Task instructions => Revise the entries from the line that contains "Screen dimensions: 1280x496" through the line that contains "will [663, 372].", replacing "Open" with "Launch" and keeping everything else unchanged. Output only those lines.

Raw records =>

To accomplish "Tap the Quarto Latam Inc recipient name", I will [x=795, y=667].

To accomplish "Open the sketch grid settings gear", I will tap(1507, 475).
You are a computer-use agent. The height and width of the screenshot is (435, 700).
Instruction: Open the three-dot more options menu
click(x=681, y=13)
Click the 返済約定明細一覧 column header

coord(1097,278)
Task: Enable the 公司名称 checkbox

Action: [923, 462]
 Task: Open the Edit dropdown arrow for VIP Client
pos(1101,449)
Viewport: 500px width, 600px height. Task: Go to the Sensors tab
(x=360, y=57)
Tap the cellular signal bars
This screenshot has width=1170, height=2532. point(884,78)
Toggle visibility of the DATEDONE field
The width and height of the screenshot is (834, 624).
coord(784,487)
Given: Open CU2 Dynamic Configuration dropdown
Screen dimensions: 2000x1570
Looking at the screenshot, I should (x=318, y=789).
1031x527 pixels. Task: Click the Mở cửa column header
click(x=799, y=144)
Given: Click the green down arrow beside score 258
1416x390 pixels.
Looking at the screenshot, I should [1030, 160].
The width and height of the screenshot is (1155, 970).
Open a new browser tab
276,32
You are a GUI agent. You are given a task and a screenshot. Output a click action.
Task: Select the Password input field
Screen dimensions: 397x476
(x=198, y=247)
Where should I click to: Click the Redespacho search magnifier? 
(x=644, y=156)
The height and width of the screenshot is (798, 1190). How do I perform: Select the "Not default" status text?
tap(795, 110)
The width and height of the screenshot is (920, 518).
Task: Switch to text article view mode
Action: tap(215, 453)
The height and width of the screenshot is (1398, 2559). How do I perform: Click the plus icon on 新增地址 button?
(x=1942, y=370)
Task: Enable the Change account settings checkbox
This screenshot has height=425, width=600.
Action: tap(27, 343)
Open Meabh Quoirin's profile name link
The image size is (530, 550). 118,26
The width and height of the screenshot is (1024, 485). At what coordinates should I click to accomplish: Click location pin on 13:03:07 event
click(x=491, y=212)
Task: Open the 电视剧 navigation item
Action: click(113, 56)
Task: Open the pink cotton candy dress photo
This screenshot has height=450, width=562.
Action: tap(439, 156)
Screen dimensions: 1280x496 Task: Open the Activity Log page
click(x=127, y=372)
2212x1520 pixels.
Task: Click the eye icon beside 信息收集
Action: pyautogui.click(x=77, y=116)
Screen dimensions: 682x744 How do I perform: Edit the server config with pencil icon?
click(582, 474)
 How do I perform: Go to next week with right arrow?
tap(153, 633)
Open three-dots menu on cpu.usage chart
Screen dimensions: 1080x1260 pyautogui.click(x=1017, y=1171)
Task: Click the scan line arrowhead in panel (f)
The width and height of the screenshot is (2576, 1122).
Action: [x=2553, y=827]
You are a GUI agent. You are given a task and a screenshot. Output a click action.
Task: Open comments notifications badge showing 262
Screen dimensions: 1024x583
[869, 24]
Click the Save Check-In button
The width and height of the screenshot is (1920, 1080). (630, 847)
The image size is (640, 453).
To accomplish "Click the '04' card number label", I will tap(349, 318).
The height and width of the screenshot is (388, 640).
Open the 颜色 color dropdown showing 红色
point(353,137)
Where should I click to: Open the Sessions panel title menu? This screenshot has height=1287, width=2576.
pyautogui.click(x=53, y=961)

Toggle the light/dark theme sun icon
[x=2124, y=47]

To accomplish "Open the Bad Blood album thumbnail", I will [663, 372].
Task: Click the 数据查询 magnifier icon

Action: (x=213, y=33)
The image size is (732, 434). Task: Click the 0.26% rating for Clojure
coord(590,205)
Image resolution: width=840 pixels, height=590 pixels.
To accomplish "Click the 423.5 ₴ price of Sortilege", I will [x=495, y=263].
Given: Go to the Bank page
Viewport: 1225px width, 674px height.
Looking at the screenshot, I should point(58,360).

Exercise response =>
Screen dimensions: 1280x496 Task: Launch the Activity Log page
click(x=127, y=372)
2212x1520 pixels.
Task: Click the eye icon beside 信息收集
Action: pyautogui.click(x=77, y=116)
Screen dimensions: 682x744 How do I perform: Edit the server config with pencil icon?
click(582, 474)
 How do I perform: Go to next week with right arrow?
tap(153, 633)
Launch three-dots menu on cpu.usage chart
Screen dimensions: 1080x1260 pyautogui.click(x=1017, y=1171)
Task: Click the scan line arrowhead in panel (f)
The width and height of the screenshot is (2576, 1122).
Action: [x=2553, y=827]
You are a GUI agent. You are given a task and a screenshot. Output a click action.
Task: Launch comments notifications badge showing 262
Screen dimensions: 1024x583
[869, 24]
Click the Save Check-In button
The width and height of the screenshot is (1920, 1080). (630, 847)
The image size is (640, 453).
To accomplish "Click the '04' card number label", I will tap(349, 318).
The height and width of the screenshot is (388, 640).
Launch the 颜色 color dropdown showing 红色
point(353,137)
Where should I click to: Launch the Sessions panel title menu? This screenshot has height=1287, width=2576.
pyautogui.click(x=53, y=961)

Toggle the light/dark theme sun icon
[x=2124, y=47]

To accomplish "Launch the Bad Blood album thumbnail", I will [663, 372].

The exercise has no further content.